_Exercise inputs:_

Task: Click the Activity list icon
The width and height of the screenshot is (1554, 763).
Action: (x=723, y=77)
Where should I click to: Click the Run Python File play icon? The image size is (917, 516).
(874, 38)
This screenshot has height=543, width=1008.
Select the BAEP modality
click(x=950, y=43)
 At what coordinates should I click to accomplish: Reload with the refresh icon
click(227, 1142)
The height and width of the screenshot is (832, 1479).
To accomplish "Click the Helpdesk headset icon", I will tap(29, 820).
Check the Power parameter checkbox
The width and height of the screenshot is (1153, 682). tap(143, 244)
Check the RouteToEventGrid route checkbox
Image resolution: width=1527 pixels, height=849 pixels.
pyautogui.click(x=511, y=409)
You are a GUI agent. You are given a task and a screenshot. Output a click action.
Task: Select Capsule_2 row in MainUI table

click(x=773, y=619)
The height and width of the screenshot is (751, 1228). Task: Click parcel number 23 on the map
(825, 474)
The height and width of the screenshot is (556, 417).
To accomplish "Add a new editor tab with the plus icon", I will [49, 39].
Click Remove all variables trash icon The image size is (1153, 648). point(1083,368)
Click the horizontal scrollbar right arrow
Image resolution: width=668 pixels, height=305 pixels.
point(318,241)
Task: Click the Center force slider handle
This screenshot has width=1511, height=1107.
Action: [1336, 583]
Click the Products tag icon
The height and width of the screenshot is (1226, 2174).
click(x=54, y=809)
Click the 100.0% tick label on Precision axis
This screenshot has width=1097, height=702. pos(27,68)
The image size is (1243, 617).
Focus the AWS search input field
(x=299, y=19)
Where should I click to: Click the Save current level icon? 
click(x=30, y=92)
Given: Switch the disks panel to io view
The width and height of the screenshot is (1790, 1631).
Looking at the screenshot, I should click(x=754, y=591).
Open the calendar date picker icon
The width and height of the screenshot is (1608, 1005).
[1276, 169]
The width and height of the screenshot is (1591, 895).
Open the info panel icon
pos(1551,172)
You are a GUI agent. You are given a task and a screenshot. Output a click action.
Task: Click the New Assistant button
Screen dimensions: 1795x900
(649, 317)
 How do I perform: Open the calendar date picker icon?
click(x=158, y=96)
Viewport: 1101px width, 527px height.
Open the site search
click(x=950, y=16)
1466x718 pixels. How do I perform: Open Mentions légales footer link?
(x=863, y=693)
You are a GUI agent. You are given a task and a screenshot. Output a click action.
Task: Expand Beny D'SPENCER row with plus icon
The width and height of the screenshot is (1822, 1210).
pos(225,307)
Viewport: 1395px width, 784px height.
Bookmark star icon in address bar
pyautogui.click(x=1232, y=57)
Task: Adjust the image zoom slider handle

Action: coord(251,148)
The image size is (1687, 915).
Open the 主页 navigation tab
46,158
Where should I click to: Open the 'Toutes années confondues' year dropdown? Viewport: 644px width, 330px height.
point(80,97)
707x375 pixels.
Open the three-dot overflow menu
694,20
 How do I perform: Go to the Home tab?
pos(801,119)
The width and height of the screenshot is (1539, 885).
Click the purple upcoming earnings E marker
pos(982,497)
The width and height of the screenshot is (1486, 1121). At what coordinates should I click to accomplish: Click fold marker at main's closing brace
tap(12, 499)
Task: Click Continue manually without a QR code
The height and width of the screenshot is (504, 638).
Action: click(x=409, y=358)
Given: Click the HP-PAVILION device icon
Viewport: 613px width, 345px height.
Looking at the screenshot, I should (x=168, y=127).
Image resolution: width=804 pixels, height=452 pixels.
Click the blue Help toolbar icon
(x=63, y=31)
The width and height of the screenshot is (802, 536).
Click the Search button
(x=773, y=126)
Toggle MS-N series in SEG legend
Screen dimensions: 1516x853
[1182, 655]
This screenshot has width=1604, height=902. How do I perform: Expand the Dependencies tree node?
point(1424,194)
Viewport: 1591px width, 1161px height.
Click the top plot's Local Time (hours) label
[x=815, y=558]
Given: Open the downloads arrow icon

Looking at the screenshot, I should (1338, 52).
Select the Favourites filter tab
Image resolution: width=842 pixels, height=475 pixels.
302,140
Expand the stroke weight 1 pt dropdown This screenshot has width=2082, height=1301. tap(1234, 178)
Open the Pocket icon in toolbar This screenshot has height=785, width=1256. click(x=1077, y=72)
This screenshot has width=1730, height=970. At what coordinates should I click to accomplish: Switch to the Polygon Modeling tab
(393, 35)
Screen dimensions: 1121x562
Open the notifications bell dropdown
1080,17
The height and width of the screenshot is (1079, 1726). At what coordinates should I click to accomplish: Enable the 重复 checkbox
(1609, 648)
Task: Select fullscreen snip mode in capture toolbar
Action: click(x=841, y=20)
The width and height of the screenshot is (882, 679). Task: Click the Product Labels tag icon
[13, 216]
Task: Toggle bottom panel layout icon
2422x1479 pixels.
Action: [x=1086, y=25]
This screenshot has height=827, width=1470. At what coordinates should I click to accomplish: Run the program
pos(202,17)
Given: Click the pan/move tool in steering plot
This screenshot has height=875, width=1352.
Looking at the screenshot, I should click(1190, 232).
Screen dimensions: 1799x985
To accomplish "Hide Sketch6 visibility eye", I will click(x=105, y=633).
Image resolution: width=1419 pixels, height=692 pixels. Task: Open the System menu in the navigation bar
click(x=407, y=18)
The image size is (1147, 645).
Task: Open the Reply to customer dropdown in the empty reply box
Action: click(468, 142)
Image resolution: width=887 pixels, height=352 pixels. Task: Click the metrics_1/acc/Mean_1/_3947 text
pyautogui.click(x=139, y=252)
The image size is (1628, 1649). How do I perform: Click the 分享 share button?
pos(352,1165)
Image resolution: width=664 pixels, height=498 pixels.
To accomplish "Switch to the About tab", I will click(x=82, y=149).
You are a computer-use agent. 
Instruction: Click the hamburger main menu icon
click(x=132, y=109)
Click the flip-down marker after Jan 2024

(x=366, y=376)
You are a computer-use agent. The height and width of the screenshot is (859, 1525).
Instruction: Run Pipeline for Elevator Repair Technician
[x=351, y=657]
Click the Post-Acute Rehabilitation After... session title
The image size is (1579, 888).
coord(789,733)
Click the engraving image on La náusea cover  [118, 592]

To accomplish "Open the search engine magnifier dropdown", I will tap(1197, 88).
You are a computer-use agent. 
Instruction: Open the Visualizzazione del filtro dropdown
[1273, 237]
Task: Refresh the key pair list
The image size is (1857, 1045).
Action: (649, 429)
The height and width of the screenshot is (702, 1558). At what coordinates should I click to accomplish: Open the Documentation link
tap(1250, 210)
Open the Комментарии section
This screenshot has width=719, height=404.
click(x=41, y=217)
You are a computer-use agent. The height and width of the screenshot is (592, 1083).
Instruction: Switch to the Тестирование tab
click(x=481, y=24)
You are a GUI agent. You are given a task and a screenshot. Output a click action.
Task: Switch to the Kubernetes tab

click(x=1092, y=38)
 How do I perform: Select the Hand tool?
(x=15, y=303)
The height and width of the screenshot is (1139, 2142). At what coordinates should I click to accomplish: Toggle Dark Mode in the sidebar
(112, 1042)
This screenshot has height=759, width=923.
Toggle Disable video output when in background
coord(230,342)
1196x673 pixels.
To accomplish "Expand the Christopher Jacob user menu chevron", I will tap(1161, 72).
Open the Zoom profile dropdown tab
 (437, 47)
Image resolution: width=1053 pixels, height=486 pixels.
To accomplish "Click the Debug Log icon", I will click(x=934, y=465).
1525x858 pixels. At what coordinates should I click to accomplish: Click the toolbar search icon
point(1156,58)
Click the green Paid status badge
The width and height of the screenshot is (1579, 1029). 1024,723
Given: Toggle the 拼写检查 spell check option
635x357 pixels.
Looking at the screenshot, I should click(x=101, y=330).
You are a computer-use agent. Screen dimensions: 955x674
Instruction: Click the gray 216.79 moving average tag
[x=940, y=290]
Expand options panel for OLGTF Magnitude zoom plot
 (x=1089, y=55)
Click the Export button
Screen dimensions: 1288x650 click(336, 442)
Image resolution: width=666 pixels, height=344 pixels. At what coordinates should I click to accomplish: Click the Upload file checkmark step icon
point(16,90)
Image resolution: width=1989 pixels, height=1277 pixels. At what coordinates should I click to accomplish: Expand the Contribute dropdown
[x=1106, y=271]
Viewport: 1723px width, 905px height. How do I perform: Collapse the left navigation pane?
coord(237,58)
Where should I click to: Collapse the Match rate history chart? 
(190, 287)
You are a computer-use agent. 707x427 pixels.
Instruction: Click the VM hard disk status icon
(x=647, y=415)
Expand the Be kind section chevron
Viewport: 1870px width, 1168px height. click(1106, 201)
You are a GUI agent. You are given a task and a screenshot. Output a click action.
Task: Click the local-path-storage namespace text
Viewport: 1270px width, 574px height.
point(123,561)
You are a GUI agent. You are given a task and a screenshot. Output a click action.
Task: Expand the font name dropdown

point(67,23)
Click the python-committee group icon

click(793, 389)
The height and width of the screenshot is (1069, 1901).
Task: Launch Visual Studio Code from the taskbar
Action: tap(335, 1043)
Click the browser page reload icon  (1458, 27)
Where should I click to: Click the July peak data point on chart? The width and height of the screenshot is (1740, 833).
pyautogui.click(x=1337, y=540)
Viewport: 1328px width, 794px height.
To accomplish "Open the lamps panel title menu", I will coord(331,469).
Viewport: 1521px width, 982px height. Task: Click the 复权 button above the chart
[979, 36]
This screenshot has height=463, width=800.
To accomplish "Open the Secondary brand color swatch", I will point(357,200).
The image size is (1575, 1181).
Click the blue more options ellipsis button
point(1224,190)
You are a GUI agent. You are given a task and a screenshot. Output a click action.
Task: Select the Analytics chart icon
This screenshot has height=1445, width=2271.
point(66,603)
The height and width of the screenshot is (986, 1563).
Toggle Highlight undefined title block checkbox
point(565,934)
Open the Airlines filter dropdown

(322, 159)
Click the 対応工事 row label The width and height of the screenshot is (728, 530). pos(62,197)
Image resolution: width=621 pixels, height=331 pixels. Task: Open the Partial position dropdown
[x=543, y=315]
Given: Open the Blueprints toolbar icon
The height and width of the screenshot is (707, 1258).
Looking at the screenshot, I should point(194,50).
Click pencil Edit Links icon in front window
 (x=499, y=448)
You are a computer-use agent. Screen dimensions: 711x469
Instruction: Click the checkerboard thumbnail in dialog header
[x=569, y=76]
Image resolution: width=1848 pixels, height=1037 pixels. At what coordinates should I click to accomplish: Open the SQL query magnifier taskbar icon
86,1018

_About this task:_
Word for word, restate the lines of the listing above starting at the line with "The height and width of the screenshot is (556, 417)." and ending at the line with "Task: Click the Center force slider handle", and nothing outside them.

_Result of this exercise:_
The height and width of the screenshot is (556, 417).
To accomplish "Add a new editor tab with the plus icon", I will [49, 39].
Click Remove all variables trash icon The image size is (1153, 648). point(1083,368)
Click the horizontal scrollbar right arrow
Image resolution: width=668 pixels, height=305 pixels.
point(318,241)
Task: Click the Center force slider handle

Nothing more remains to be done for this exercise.